▸ Work to complete
Copy out every one of the records below verbatim, line for line.
-- BEGIN --
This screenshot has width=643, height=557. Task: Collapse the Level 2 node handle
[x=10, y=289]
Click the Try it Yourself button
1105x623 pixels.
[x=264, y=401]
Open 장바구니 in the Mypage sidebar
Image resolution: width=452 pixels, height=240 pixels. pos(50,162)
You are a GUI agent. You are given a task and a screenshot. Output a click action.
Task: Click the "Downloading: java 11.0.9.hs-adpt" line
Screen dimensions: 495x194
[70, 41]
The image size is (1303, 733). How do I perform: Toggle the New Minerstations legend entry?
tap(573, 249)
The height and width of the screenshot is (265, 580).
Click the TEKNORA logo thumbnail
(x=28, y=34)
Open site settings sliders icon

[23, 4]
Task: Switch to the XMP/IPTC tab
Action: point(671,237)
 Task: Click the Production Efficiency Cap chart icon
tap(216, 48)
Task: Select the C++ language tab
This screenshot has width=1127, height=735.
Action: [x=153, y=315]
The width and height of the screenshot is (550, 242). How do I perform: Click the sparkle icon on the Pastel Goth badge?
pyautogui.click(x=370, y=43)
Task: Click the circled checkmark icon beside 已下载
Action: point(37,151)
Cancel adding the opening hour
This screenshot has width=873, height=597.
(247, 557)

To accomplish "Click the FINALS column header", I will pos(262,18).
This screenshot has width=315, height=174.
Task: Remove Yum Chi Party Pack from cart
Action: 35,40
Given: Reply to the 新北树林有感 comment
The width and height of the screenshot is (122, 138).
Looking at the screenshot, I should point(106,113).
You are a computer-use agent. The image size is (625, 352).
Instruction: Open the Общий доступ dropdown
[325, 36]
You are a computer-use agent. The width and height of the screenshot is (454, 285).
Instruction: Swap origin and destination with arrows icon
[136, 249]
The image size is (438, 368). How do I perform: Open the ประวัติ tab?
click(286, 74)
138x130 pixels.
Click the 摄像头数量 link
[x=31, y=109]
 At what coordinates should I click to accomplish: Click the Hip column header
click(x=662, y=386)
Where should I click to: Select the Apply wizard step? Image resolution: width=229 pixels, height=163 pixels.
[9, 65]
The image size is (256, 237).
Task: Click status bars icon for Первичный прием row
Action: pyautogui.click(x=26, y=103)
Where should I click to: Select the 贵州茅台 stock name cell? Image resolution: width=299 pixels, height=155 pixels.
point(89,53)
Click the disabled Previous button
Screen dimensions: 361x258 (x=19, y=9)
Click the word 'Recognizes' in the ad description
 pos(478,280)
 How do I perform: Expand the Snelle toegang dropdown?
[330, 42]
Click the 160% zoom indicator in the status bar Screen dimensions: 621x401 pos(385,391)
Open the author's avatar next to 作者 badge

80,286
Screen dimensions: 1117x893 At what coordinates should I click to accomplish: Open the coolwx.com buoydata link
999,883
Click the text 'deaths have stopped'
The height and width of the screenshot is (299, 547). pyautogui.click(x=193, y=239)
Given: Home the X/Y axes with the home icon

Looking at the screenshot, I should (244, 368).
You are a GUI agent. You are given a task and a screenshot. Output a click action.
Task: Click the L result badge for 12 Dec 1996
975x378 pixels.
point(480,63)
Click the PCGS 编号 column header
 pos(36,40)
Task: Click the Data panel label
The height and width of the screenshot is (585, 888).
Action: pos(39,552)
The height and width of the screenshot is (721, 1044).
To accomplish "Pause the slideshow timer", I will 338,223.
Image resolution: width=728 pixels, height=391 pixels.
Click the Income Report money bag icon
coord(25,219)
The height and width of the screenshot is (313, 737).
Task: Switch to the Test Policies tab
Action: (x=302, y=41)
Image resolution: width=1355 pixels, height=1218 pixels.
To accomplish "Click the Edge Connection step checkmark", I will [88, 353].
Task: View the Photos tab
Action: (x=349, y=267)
-- END --
▸ Response to the exercise
This screenshot has width=643, height=557. Task: Collapse the Level 2 node handle
[x=10, y=289]
Click the Try it Yourself button
1105x623 pixels.
[x=264, y=401]
Open 장바구니 in the Mypage sidebar
Image resolution: width=452 pixels, height=240 pixels. pos(50,162)
You are a GUI agent. You are given a task and a screenshot. Output a click action.
Task: Click the "Downloading: java 11.0.9.hs-adpt" line
Screen dimensions: 495x194
[70, 41]
The image size is (1303, 733). How do I perform: Toggle the New Minerstations legend entry?
tap(573, 249)
The height and width of the screenshot is (265, 580).
Click the TEKNORA logo thumbnail
(x=28, y=34)
Open site settings sliders icon

[23, 4]
Task: Switch to the XMP/IPTC tab
Action: point(671,237)
 Task: Click the Production Efficiency Cap chart icon
tap(216, 48)
Task: Select the C++ language tab
This screenshot has width=1127, height=735.
Action: [x=153, y=315]
The width and height of the screenshot is (550, 242). How do I perform: Click the sparkle icon on the Pastel Goth badge?
pyautogui.click(x=370, y=43)
Task: Click the circled checkmark icon beside 已下载
Action: point(37,151)
Cancel adding the opening hour
This screenshot has width=873, height=597.
(247, 557)

To accomplish "Click the FINALS column header", I will pos(262,18).
This screenshot has width=315, height=174.
Task: Remove Yum Chi Party Pack from cart
Action: 35,40
Given: Reply to the 新北树林有感 comment
The width and height of the screenshot is (122, 138).
Looking at the screenshot, I should point(106,113).
You are a computer-use agent. The image size is (625, 352).
Instruction: Open the Общий доступ dropdown
[325, 36]
You are a computer-use agent. The width and height of the screenshot is (454, 285).
Instruction: Swap origin and destination with arrows icon
[136, 249]
The image size is (438, 368). How do I perform: Open the ประวัติ tab?
click(286, 74)
138x130 pixels.
Click the 摄像头数量 link
[x=31, y=109]
 At what coordinates should I click to accomplish: Click the Hip column header
click(x=662, y=386)
Where should I click to: Select the Apply wizard step? Image resolution: width=229 pixels, height=163 pixels.
[9, 65]
The image size is (256, 237).
Task: Click status bars icon for Первичный прием row
Action: pyautogui.click(x=26, y=103)
Where should I click to: Select the 贵州茅台 stock name cell? Image resolution: width=299 pixels, height=155 pixels.
point(89,53)
Click the disabled Previous button
Screen dimensions: 361x258 (x=19, y=9)
Click the word 'Recognizes' in the ad description
 pos(478,280)
 How do I perform: Expand the Snelle toegang dropdown?
[330, 42]
Click the 160% zoom indicator in the status bar Screen dimensions: 621x401 pos(385,391)
Open the author's avatar next to 作者 badge

80,286
Screen dimensions: 1117x893 At what coordinates should I click to accomplish: Open the coolwx.com buoydata link
999,883
Click the text 'deaths have stopped'
The height and width of the screenshot is (299, 547). pyautogui.click(x=193, y=239)
Given: Home the X/Y axes with the home icon

Looking at the screenshot, I should (244, 368).
You are a GUI agent. You are given a task and a screenshot. Output a click action.
Task: Click the L result badge for 12 Dec 1996
975x378 pixels.
point(480,63)
Click the PCGS 编号 column header
 pos(36,40)
Task: Click the Data panel label
The height and width of the screenshot is (585, 888).
Action: pos(39,552)
The height and width of the screenshot is (721, 1044).
To accomplish "Pause the slideshow timer", I will 338,223.
Image resolution: width=728 pixels, height=391 pixels.
Click the Income Report money bag icon
coord(25,219)
The height and width of the screenshot is (313, 737).
Task: Switch to the Test Policies tab
Action: (x=302, y=41)
Image resolution: width=1355 pixels, height=1218 pixels.
To accomplish "Click the Edge Connection step checkmark", I will [88, 353].
Task: View the Photos tab
Action: (x=349, y=267)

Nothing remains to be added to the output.